They were both very young, so that they suffered the agonies of doubt
and uncertainty, whilst the worldly-wise old dame smiled up her sleeve.

From the hour of the early cup of tea until breakfast-time on the
morning of the ball, which was also the girl's birthday morning,
tarbusched, impudent young monkeys of messenger boys, bearing gifts and
flowers, arrived in a stream at the hotel.

Flowers in pots and vases and bunches lay everywhere in the suite;
shawls of many colours, silken veils, slippers, albums of views of
Egypt, rare antiques (made mostly in Birmingham), one mummied cat
(genuine), scarabs (suspicious), and one live gazelle littered the
place.

Ben Kelham had bought her a finger-napkin ring of dull gold; through it
he had forced some flowers, and sent it along.

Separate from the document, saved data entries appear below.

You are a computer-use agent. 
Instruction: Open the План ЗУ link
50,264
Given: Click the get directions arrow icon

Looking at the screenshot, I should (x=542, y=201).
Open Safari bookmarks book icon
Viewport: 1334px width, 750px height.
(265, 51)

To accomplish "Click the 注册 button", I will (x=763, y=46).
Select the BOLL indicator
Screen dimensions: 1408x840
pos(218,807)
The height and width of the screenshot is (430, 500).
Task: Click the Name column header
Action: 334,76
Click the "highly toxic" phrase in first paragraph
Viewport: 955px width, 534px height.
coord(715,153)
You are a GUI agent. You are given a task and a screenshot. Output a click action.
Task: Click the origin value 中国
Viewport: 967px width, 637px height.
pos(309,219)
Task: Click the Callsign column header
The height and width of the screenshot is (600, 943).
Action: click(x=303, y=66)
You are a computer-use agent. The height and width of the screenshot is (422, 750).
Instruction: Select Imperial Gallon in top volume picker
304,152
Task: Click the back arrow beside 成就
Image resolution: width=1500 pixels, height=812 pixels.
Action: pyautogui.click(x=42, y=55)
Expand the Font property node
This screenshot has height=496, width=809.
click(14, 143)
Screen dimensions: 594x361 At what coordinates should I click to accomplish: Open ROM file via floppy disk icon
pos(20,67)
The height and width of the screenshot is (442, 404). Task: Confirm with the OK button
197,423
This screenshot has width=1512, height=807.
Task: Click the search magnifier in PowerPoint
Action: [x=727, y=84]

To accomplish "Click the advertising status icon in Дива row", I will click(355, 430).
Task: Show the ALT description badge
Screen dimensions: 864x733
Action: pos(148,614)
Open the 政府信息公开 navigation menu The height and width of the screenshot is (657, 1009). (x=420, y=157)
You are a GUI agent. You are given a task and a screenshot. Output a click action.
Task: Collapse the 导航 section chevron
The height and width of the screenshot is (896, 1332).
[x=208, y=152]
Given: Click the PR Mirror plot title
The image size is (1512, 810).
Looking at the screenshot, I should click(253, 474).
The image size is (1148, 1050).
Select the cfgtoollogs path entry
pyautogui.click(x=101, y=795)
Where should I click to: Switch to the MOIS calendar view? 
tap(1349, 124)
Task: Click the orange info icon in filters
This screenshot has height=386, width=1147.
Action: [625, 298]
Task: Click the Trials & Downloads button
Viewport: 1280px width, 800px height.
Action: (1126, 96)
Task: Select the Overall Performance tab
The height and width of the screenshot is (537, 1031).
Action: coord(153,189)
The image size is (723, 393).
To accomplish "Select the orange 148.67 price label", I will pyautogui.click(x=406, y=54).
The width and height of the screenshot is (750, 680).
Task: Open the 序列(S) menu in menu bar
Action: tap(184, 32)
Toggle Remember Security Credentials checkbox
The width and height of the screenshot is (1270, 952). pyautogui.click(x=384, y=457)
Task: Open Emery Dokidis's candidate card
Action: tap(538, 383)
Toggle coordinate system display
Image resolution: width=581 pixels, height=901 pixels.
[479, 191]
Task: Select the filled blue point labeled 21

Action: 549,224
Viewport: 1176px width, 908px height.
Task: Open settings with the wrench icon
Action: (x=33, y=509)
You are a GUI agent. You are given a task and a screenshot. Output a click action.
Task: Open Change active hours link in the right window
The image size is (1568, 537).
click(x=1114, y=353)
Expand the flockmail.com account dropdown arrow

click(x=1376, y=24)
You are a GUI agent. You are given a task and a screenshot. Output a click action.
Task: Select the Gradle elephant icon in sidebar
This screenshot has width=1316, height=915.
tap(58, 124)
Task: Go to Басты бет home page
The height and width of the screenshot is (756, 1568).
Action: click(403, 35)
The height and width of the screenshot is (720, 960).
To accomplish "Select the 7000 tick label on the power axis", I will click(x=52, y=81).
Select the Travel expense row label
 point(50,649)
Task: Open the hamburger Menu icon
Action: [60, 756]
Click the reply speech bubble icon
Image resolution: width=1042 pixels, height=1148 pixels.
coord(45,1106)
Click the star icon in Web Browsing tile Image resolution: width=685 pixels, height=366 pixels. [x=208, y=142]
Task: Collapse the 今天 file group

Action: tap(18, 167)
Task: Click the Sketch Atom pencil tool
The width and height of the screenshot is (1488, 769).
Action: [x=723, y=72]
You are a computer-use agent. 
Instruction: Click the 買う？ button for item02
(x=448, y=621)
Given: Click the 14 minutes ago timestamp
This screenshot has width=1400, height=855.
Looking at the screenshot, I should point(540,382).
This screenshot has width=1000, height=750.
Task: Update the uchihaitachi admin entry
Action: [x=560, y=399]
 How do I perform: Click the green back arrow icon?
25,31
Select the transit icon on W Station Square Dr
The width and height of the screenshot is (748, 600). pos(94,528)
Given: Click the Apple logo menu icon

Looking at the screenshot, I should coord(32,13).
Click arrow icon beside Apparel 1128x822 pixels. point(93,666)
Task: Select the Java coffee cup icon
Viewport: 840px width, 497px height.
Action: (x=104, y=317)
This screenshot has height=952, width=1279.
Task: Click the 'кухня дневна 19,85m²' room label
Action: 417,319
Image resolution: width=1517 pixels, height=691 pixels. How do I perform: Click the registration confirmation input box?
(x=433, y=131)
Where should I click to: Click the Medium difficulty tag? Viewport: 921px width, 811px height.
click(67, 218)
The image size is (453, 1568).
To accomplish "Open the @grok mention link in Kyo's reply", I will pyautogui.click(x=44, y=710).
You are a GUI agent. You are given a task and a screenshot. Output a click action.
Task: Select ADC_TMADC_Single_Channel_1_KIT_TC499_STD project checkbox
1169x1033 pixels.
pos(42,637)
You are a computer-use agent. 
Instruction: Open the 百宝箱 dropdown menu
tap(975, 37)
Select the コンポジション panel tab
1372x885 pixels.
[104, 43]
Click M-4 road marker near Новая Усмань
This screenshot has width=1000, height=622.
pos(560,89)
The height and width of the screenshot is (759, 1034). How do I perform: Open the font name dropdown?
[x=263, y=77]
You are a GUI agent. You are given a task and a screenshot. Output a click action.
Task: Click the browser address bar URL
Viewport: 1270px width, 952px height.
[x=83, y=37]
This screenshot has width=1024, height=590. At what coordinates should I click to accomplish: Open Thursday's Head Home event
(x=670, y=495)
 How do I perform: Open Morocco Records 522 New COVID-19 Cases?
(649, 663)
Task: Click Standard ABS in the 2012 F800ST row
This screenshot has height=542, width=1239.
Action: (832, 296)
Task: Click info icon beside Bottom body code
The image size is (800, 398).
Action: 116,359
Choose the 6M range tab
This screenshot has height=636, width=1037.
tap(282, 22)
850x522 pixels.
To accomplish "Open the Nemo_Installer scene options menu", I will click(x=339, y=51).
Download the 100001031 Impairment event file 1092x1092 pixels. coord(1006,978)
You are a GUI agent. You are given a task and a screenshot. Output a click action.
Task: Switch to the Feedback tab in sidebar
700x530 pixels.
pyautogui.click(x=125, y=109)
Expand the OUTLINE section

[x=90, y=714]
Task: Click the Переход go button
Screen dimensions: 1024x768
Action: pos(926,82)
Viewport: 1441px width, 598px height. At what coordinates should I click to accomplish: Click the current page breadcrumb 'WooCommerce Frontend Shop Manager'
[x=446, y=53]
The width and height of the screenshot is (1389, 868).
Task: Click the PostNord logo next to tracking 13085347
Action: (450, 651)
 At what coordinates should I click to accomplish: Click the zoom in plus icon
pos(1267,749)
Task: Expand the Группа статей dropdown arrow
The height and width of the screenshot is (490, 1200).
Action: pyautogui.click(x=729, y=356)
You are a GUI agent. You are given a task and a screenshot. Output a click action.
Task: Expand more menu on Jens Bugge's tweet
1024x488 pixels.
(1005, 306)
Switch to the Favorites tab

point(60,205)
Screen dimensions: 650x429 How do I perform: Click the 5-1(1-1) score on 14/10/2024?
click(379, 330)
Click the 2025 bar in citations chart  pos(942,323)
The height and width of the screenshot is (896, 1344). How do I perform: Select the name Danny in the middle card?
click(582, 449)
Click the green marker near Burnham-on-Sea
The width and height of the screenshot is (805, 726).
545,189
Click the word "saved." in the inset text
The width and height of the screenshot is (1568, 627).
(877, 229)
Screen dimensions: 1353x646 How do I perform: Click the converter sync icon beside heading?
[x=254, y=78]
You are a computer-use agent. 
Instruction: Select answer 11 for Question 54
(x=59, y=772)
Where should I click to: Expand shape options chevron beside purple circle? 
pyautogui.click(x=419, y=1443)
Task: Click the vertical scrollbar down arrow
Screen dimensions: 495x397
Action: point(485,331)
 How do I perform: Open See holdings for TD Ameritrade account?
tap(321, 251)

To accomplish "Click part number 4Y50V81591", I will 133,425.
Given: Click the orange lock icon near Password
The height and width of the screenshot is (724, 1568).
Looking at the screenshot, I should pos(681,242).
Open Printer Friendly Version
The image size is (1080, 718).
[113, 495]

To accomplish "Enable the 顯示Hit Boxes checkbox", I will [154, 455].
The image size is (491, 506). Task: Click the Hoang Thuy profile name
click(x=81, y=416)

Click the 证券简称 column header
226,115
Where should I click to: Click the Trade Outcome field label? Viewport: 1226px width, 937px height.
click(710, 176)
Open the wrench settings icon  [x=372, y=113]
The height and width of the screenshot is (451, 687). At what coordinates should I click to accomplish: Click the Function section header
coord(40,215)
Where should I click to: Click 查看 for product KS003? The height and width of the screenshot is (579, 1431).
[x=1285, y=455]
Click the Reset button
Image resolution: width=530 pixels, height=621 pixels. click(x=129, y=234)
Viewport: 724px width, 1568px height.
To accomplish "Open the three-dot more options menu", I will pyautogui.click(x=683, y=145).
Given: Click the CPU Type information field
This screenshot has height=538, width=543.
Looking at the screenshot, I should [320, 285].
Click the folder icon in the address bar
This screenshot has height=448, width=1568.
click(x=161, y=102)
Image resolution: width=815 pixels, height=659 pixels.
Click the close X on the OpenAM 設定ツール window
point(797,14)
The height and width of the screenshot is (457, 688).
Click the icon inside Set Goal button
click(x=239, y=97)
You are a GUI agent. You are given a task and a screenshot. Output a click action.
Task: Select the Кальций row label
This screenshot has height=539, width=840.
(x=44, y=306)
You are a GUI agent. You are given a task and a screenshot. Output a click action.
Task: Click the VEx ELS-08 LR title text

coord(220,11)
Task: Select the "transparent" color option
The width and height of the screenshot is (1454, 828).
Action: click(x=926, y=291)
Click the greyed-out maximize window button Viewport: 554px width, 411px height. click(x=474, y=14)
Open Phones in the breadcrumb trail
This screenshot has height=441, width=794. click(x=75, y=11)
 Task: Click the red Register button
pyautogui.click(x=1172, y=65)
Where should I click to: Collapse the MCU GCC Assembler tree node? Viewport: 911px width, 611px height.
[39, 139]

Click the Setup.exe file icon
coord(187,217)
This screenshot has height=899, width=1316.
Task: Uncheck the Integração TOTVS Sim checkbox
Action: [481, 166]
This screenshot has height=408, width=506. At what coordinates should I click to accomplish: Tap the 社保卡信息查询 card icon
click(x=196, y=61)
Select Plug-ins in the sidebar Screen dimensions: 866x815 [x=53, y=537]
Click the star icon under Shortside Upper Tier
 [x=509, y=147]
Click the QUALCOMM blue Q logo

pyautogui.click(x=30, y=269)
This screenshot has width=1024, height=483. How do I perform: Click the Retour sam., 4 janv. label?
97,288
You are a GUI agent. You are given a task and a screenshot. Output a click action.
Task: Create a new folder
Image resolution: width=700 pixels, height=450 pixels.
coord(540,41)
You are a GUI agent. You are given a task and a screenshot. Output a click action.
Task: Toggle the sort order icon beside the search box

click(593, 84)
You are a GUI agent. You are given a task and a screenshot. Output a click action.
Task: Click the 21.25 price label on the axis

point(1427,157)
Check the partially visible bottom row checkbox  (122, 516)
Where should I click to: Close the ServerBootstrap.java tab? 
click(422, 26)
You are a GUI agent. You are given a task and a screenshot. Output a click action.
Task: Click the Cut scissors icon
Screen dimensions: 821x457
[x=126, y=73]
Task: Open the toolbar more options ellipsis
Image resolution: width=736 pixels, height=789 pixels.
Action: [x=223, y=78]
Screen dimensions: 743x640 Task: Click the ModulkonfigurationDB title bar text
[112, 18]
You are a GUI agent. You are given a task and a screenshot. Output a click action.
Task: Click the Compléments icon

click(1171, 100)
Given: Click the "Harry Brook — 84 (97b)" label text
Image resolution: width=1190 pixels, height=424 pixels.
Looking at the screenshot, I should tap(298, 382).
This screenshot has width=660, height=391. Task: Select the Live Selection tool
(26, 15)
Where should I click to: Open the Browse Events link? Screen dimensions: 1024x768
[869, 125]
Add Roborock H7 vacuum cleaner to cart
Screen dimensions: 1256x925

She held it tight in her hand for a moment, then deliberately and
ostentatiously laid it amongst the clutter on the table, whilst her
grace peeped from behind the newspaper which she was reading in bed.

Arrived at the table in the breakfast-room, the girl suddenly flushed
pink and then went quite white.

Right in the centre, flanked on one side by the glass dish of glowing
fruit and the other by a cut-glass jar of Keiller's marmalade, stood a
cage tied at the top with silver ribbon and containing two cooing doves.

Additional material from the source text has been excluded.